EXERCISE OBJECTIVE: All of the records must come back exactly. Please repeat them in full.
==== TASK MATERIAL
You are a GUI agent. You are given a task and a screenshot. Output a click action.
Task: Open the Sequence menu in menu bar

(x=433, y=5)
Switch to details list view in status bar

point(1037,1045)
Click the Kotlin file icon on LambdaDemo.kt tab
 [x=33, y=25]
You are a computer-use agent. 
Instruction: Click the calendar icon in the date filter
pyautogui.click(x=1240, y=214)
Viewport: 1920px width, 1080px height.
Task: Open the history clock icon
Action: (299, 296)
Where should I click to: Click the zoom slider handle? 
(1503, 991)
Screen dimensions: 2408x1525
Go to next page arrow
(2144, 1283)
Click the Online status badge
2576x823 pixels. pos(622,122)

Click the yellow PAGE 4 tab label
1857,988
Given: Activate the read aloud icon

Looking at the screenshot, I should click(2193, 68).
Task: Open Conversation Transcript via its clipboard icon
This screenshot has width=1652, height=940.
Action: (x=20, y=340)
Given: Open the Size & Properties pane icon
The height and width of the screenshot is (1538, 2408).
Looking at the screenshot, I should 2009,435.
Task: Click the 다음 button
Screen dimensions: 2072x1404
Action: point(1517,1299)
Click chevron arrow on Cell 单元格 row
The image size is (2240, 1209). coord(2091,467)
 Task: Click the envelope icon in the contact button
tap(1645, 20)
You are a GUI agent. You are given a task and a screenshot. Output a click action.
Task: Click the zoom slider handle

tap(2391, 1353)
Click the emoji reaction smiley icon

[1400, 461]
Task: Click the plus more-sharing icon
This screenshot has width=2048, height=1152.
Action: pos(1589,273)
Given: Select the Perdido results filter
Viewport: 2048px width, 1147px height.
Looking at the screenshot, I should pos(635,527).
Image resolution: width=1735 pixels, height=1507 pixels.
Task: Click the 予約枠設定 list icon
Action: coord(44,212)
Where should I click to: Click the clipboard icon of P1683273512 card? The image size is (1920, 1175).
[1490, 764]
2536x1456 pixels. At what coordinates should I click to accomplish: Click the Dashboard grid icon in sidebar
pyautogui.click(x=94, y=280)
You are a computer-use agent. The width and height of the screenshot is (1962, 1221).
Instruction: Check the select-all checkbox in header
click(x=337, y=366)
========
OUTPUT OF THE EXERCISE:
You are a GUI agent. You are given a task and a screenshot. Output a click action.
Task: Open the Sequence menu in menu bar

(x=433, y=5)
Switch to details list view in status bar

point(1037,1045)
Click the Kotlin file icon on LambdaDemo.kt tab
 [x=33, y=25]
You are a computer-use agent. 
Instruction: Click the calendar icon in the date filter
pyautogui.click(x=1240, y=214)
Viewport: 1920px width, 1080px height.
Task: Open the history clock icon
Action: (299, 296)
Where should I click to: Click the zoom slider handle? 
(1503, 991)
Screen dimensions: 2408x1525
Go to next page arrow
(2144, 1283)
Click the Online status badge
2576x823 pixels. pos(622,122)

Click the yellow PAGE 4 tab label
1857,988
Given: Activate the read aloud icon

Looking at the screenshot, I should click(2193, 68).
Task: Open Conversation Transcript via its clipboard icon
This screenshot has width=1652, height=940.
Action: (x=20, y=340)
Given: Open the Size & Properties pane icon
The height and width of the screenshot is (1538, 2408).
Looking at the screenshot, I should 2009,435.
Task: Click the 다음 button
Screen dimensions: 2072x1404
Action: point(1517,1299)
Click chevron arrow on Cell 单元格 row
The image size is (2240, 1209). coord(2091,467)
 Task: Click the envelope icon in the contact button
tap(1645, 20)
You are a GUI agent. You are given a task and a screenshot. Output a click action.
Task: Click the zoom slider handle

tap(2391, 1353)
Click the emoji reaction smiley icon

[1400, 461]
Task: Click the plus more-sharing icon
This screenshot has width=2048, height=1152.
Action: pos(1589,273)
Given: Select the Perdido results filter
Viewport: 2048px width, 1147px height.
Looking at the screenshot, I should pos(635,527).
Image resolution: width=1735 pixels, height=1507 pixels.
Task: Click the 予約枠設定 list icon
Action: coord(44,212)
Where should I click to: Click the clipboard icon of P1683273512 card? The image size is (1920, 1175).
[1490, 764]
2536x1456 pixels. At what coordinates should I click to accomplish: Click the Dashboard grid icon in sidebar
pyautogui.click(x=94, y=280)
You are a computer-use agent. The width and height of the screenshot is (1962, 1221).
Instruction: Check the select-all checkbox in header
click(x=337, y=366)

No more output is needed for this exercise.